How long do appliances actually last? Real-world data
Manufacturer-stated lifespans are conservative for marketing reasons. Real-world data from field techs tells a more useful story — and the variance between brand tiers is bigger than most consumers realize.
Refrigerators: 13 years average
Standard top-freezer and bottom-freezer units average 13–15 years. Side-by-side averages 11–13. French-door averages 10–12 (more moving parts, more failures). Premium brands (Sub-Zero, Bosch, Miele) average 18–25 years but cost 3–6x at purchase. Built-in column models can hit 20+ with regular maintenance.

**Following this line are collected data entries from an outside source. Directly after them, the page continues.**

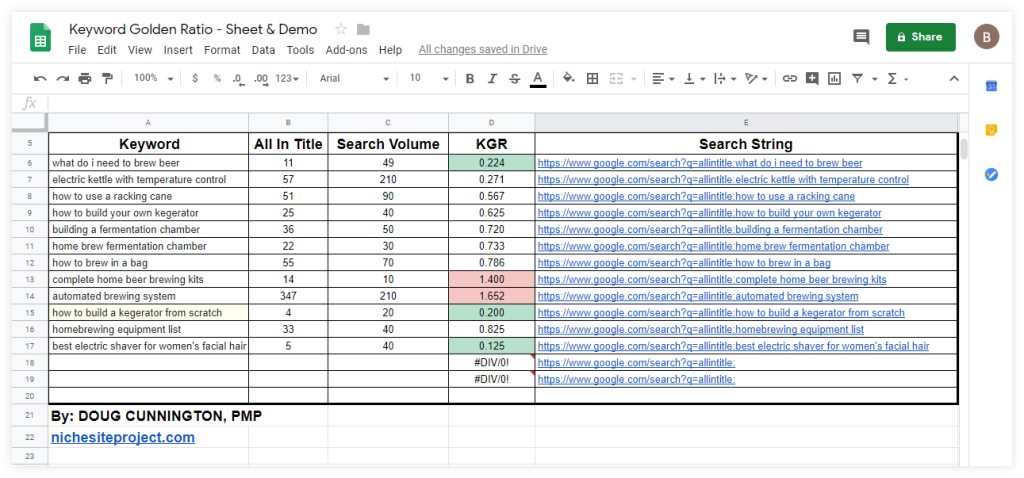The height and width of the screenshot is (478, 1024).
Task: Open the comments history icon
Action: coord(860,37)
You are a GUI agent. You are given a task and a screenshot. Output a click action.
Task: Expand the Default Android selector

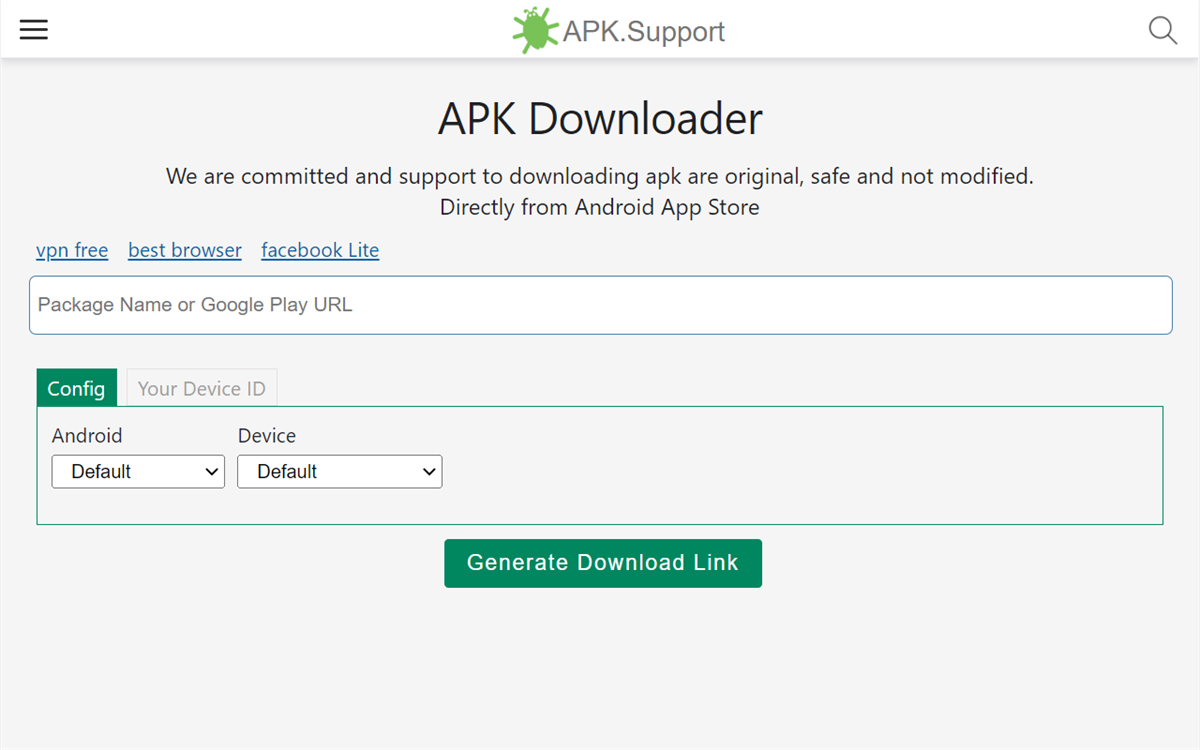click(138, 471)
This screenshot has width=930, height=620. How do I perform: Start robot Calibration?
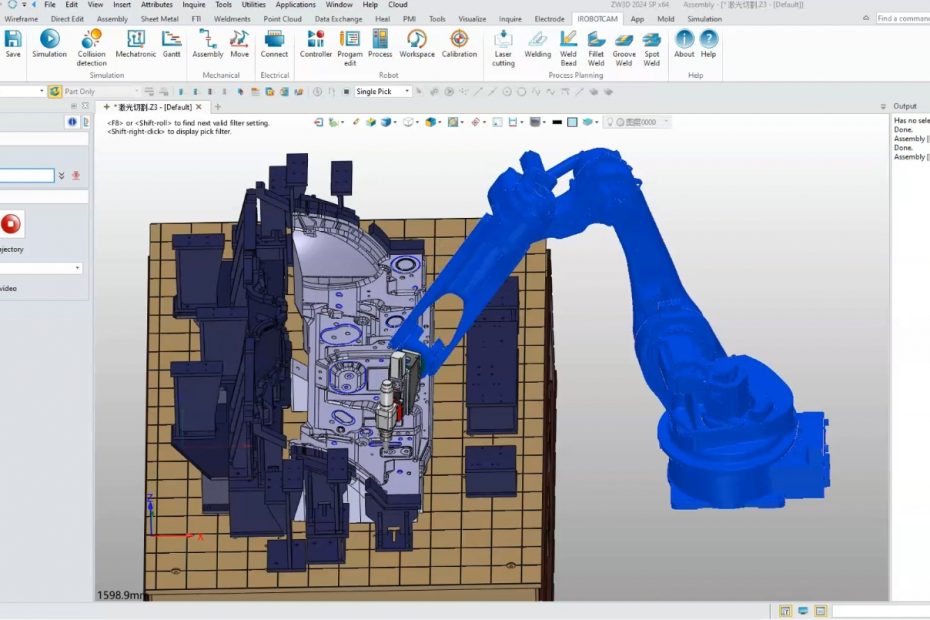(459, 44)
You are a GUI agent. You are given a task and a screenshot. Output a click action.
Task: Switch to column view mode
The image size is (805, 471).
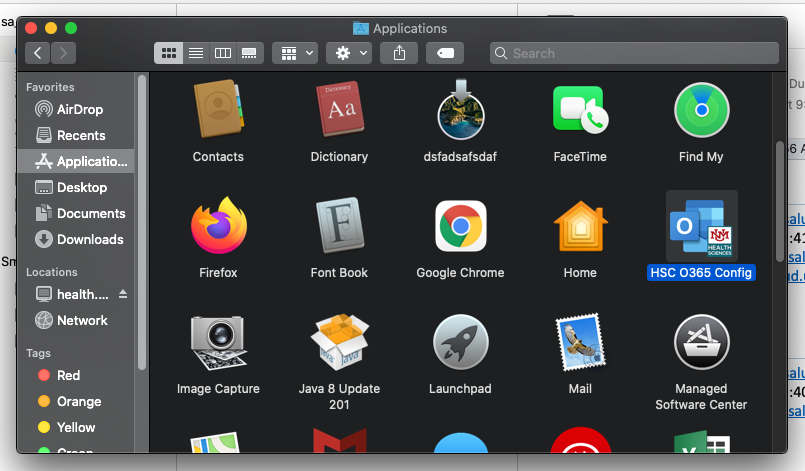click(223, 53)
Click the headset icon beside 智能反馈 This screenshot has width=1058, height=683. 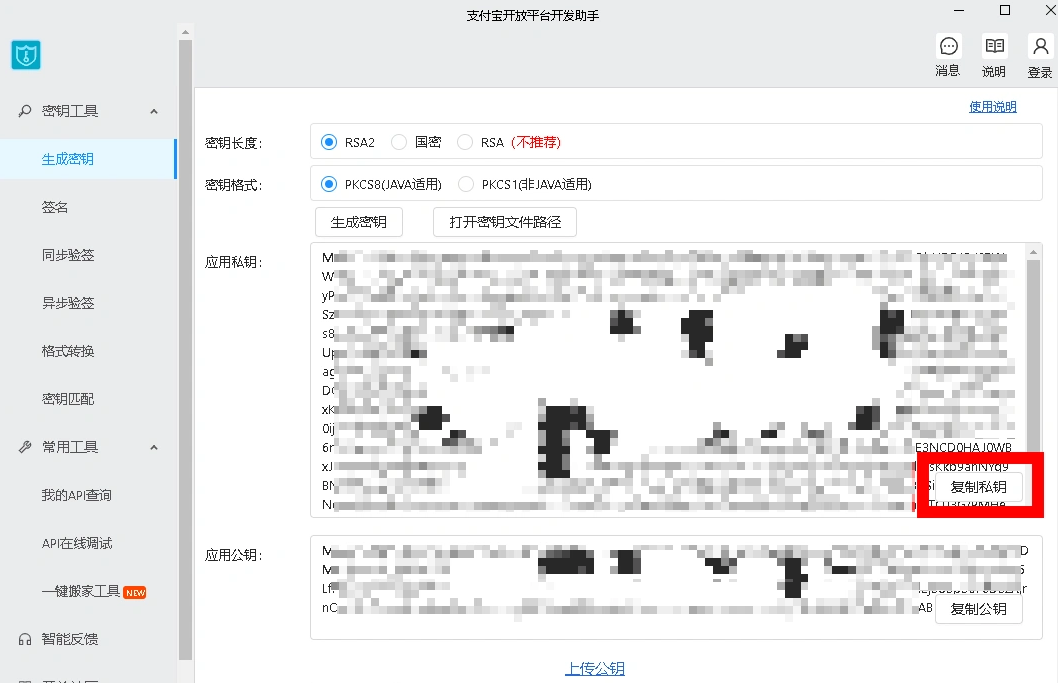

Washers and dryers: 11 and 13 years
Top-loading washers: 11 years average, with simple direct-drive models reaching 15+ regularly. Front-loaders: 9 years, with bearing failures driving most retirements. Electric dryers: 13 years. Gas dryers: 12 years (the gas components wear faster). Premium tier (Speed Queen, Miele, LG signature line) easily reaches 18–20.
Dishwashers and ranges
Dishwashers average 9 years and have the steepest brand variance — entry-level units (sub-$500) often fail at 6–7 years; Bosch, Miele, KitchenAid average 11–13 years. Gas ranges 15–18 years (very reliable). Electric ranges with smooth tops 12–15. Induction cooktops are newer but tracking 12–15 years based on early data.
What shortens lifespan most
Hard water (washers, dishwashers, water heaters). Overloading (washers, dryers). Skipping vent cleaning (dryers — leading cause of premature failure AND fires). Plugging into surge-prone circuits (anything with electronics). Heavy use in commercial-style settings. Brand also matters: budget brands genuinely fail earlier, not just a perception.
Premium appliances cost more upfront and last meaningfully longer. Hard water, overloading, and skipping basic maintenance are the three biggest factors that shorten lifespan across categories. Vent cleaning your dryer is the single highest-ROI maintenance task in your house.